Il Campus di Colleparco ha aperto le porte a una folla entusiasta di studenti per l’esordio di “Fare impresa non è un’impresa”, l’ambizioso ciclo di incontri dedicato all’autoimprenditorialità. L’iniziativa, promossa dall’ADSU di Teramo in sinergia con il Servizio Placement & Student Experience dell’Università degli Studi di Teramo, Fira Abruzzo, Adecco e Sviluppo lavoro Italia, si propone come un ponte strategico tra la formazione accademica e il mercato del lavoro. La massiccia affluenza registrata nella prima giornata testimonia la voglia dei giovani universitari di acquisire strumenti concreti per trasformare le proprie intuizioni in veri e propri progetti di business. Il Magnifico Rettore Christian Corsi e la presidente dell’ADSU Teramo Manuela Divisi hanno inaugurato i lavori ribadendo la necessità di creare spazi di dialogo tra istituzioni e nuove generazioni. Durante i saluti istituzionali è emerso chiaramente come il percorso punti a stimolare la consapevolezza delle proprie capacità e la costruzione di una solida visione imprenditoriale. L’importanza di creare occasioni concrete di confronto tra università, istituzioni e mondo del lavoro per favorire nuove opportunità professionali per i giovani è stata la linea guida tracciata dai vertici per sottolineare il valore sociale e formativo del progetto.
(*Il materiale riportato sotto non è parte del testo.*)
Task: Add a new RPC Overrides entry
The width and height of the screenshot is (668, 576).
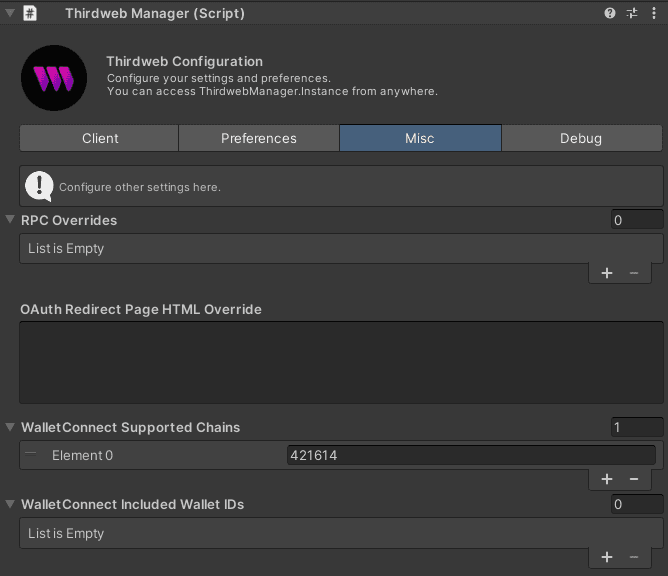Action: (x=607, y=273)
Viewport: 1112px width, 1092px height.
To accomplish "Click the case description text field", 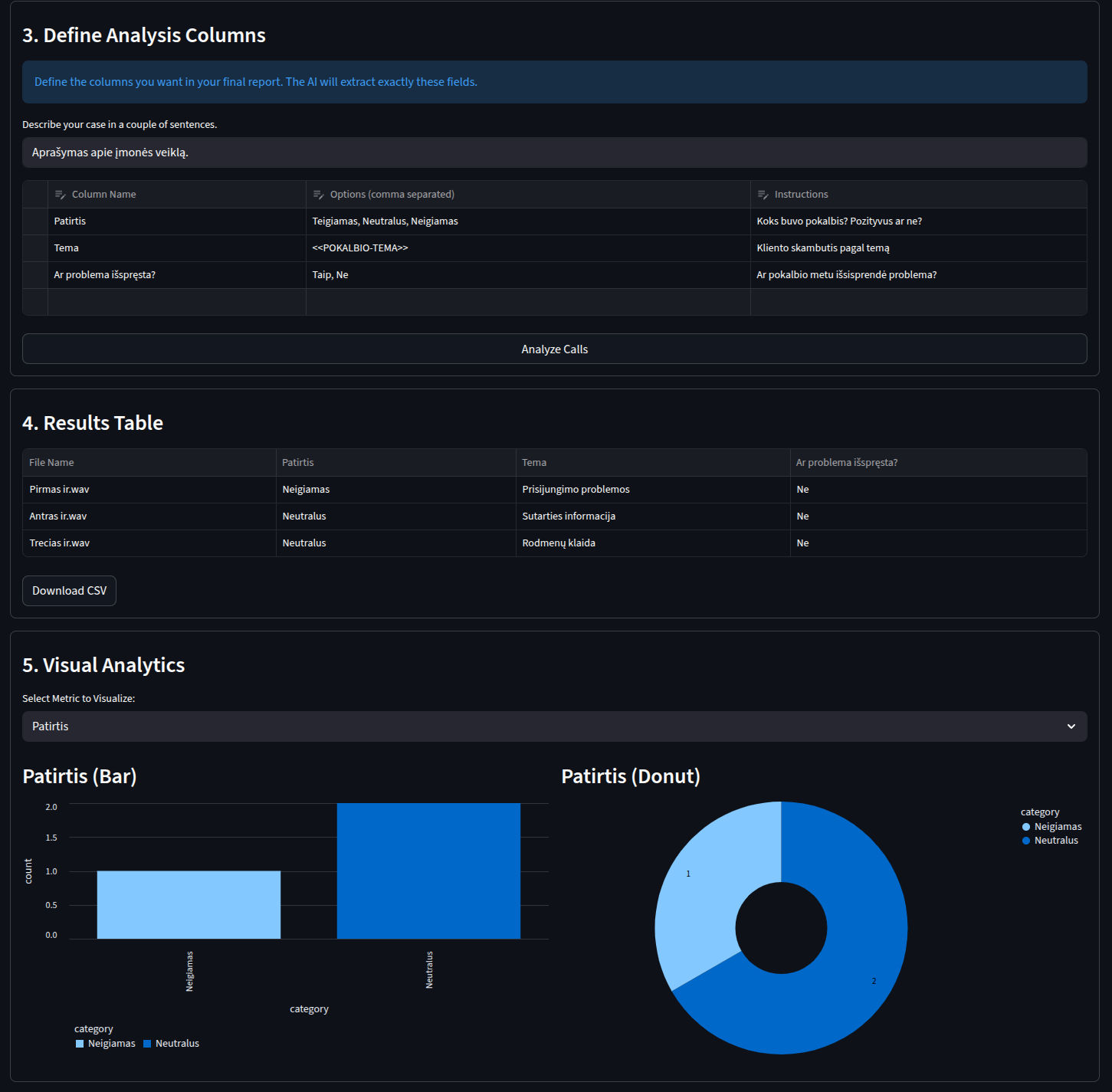I will 554,152.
Dopo l’introduzione della direttrice dell’ADSU Teramo Renata Durante, la discussione è entrata nel vivo sotto la moderazione di Antonio Prencipe, delegato del Rettore al Placement. ASCOLTA LA DIRETTRICE RENATA DURANTE:

Un momento di forte impatto è stato l’intervento di Antonella Gentile, Regional Education Advisor di Adecco Italia, che ha focalizzato l’attenzione sulla capacità di comunicare il proprio valore aggiunto. Nel suo intervento intitolato “Stand out: comunicare ciò che ti rende unico”, la dottoressa Gentile ha spiegato come la capacità di raccontare le proprie competenze e la propria identità professionale rappresenti oggi un elemento chiave per distinguersi nel mercato del lavoro. La risposta positiva degli studenti conferma la validità di un format pensato per risvegliare la creatività e la capacità progettuale. Il ciclo di incontri non si ferma qui e proseguirà con sessioni operative dedicate alla definizione della visione d’impresa e all’uso di strumenti pratici per la messa a terra delle idee. A testimonianza del valore accademico dell’iniziativa, agli studenti che prenderanno parte alle attività saranno riconosciuti dei CFU, integrando così l’esperienza pratica nel curriculum di studi.